* Try it *
Answer these questions from the Charlie Brown dialogue:
(a) According to Linus, what hit Charlie Brown?
(b) What does Linus say to soak in cold water?
(c) What does Lucy say would be needed instead, given the size of Charlie Brown's head?

* Text provided *

Wednesday, June 3, 2009

"I'M DYING, AND ALL I HEAR ARE INSULTS!!" THE LARGELY MIDWESTERN PHILOSOPHY OF CHARLIE BROWN

SCHRODER: "What happened?"

LINUS: "Charlie Brown got hit with a line drive!"

VIOLET: "Does anyone know first aid?"

LUCY: "it's probably not serious. Second or third aid will do."

LINUS: "quick! Take this handkerchief and soak it in cold water!"

LUCY: [long pause] "you've got to be kidding! With a head like Charlie Brown's, you'd need a bedsheet!"

CHARLIE BROWN: [still lying flat on back]: I'm dying! And all I hear are insults!! What happened?"

* Dataset content *
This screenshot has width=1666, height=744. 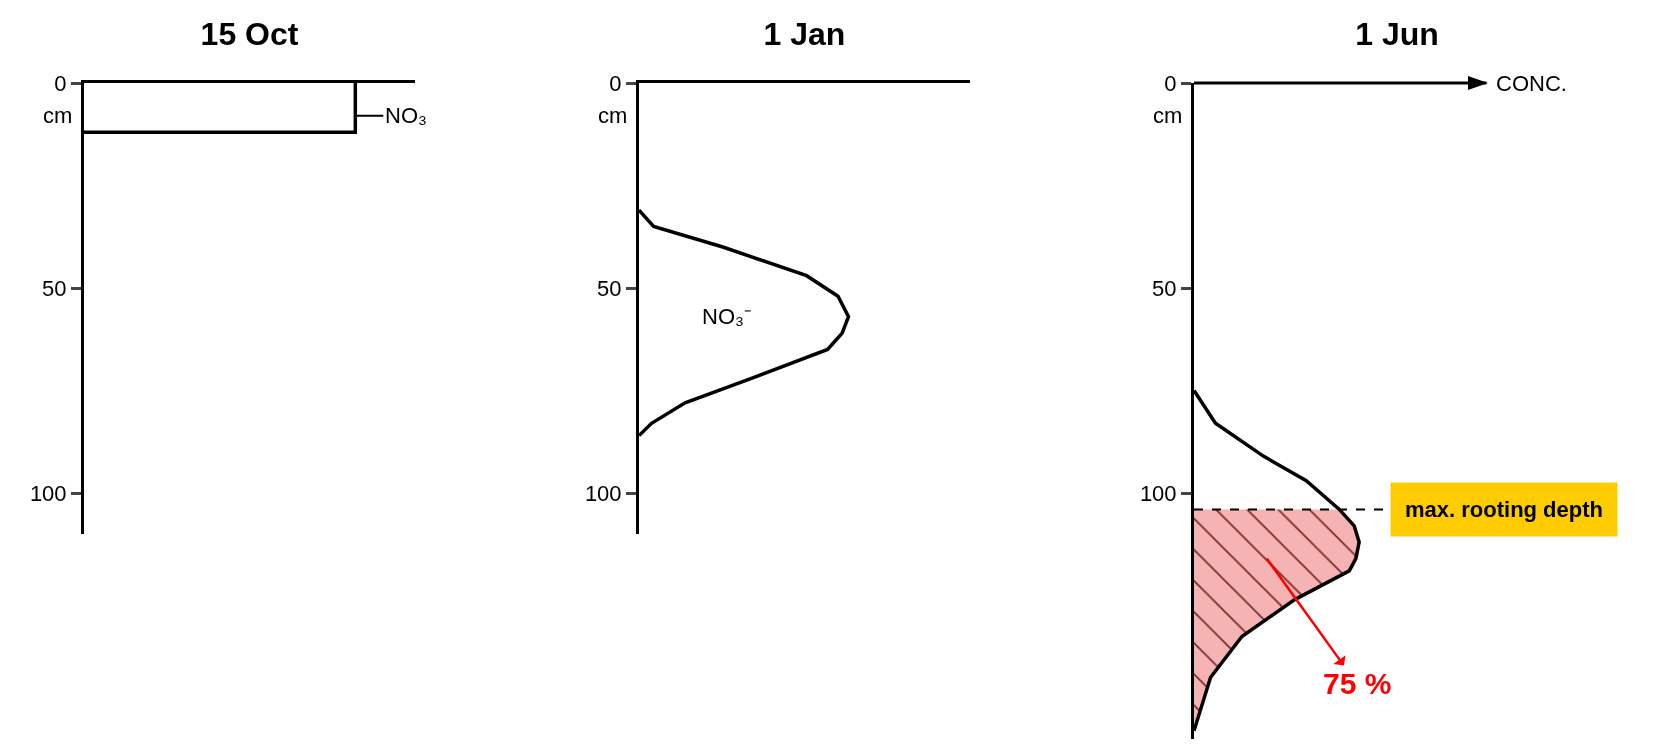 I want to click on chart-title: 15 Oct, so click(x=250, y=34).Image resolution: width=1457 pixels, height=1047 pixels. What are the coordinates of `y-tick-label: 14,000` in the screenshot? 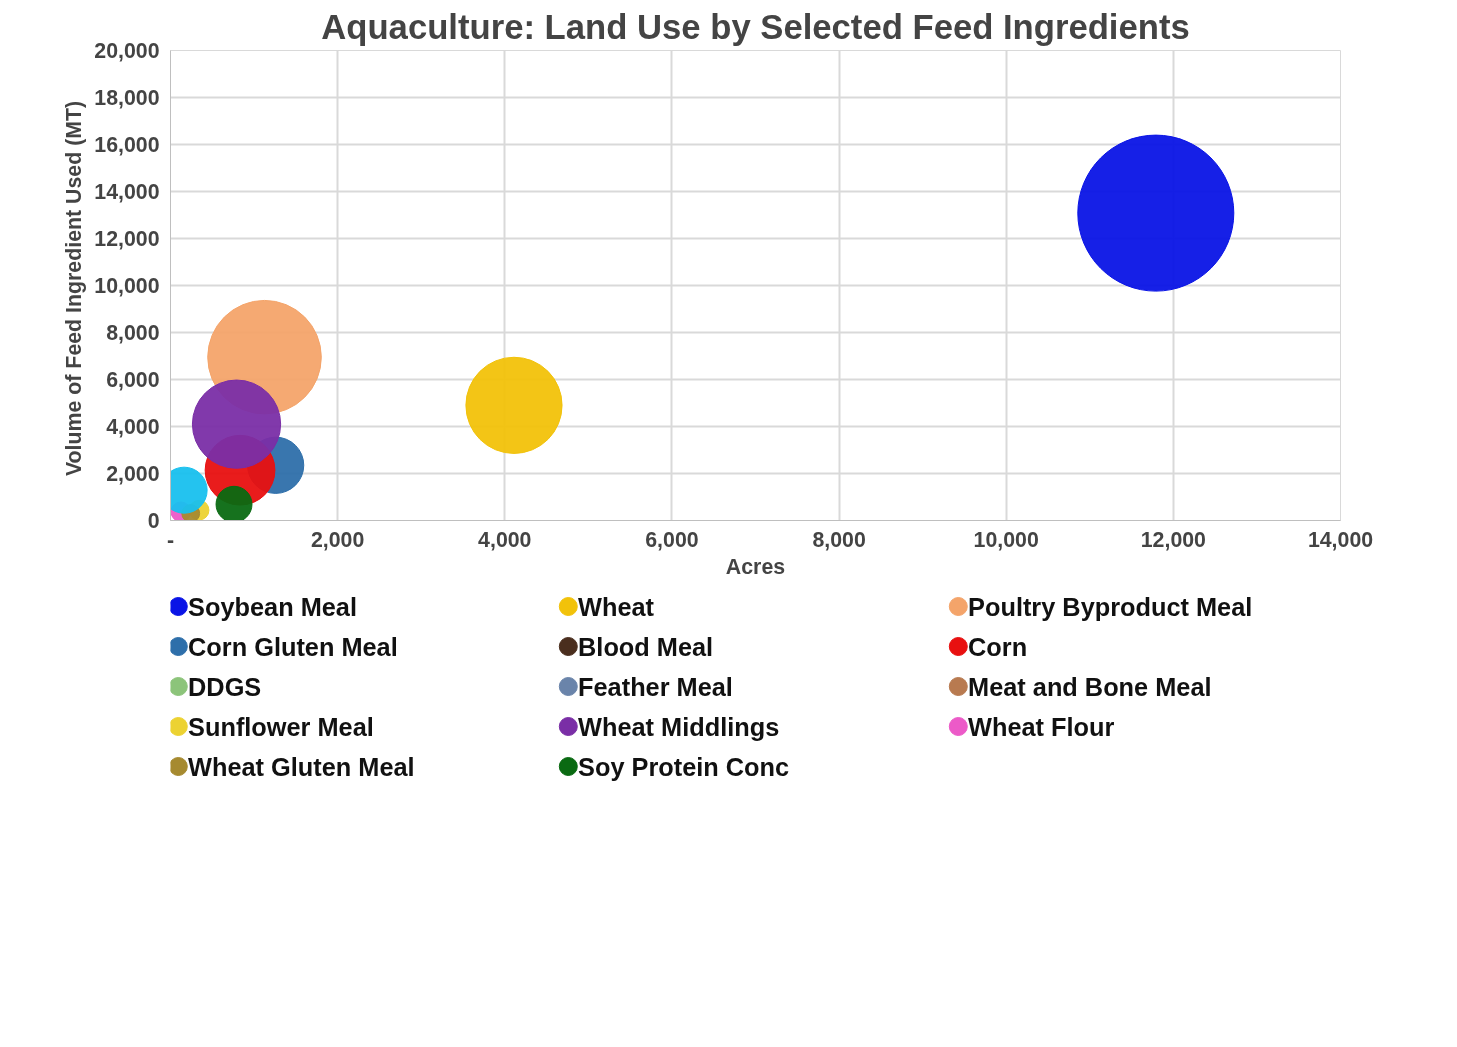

* Written solution *
(a) A line drive.
(b) A handkerchief.
(c) A bedsheet.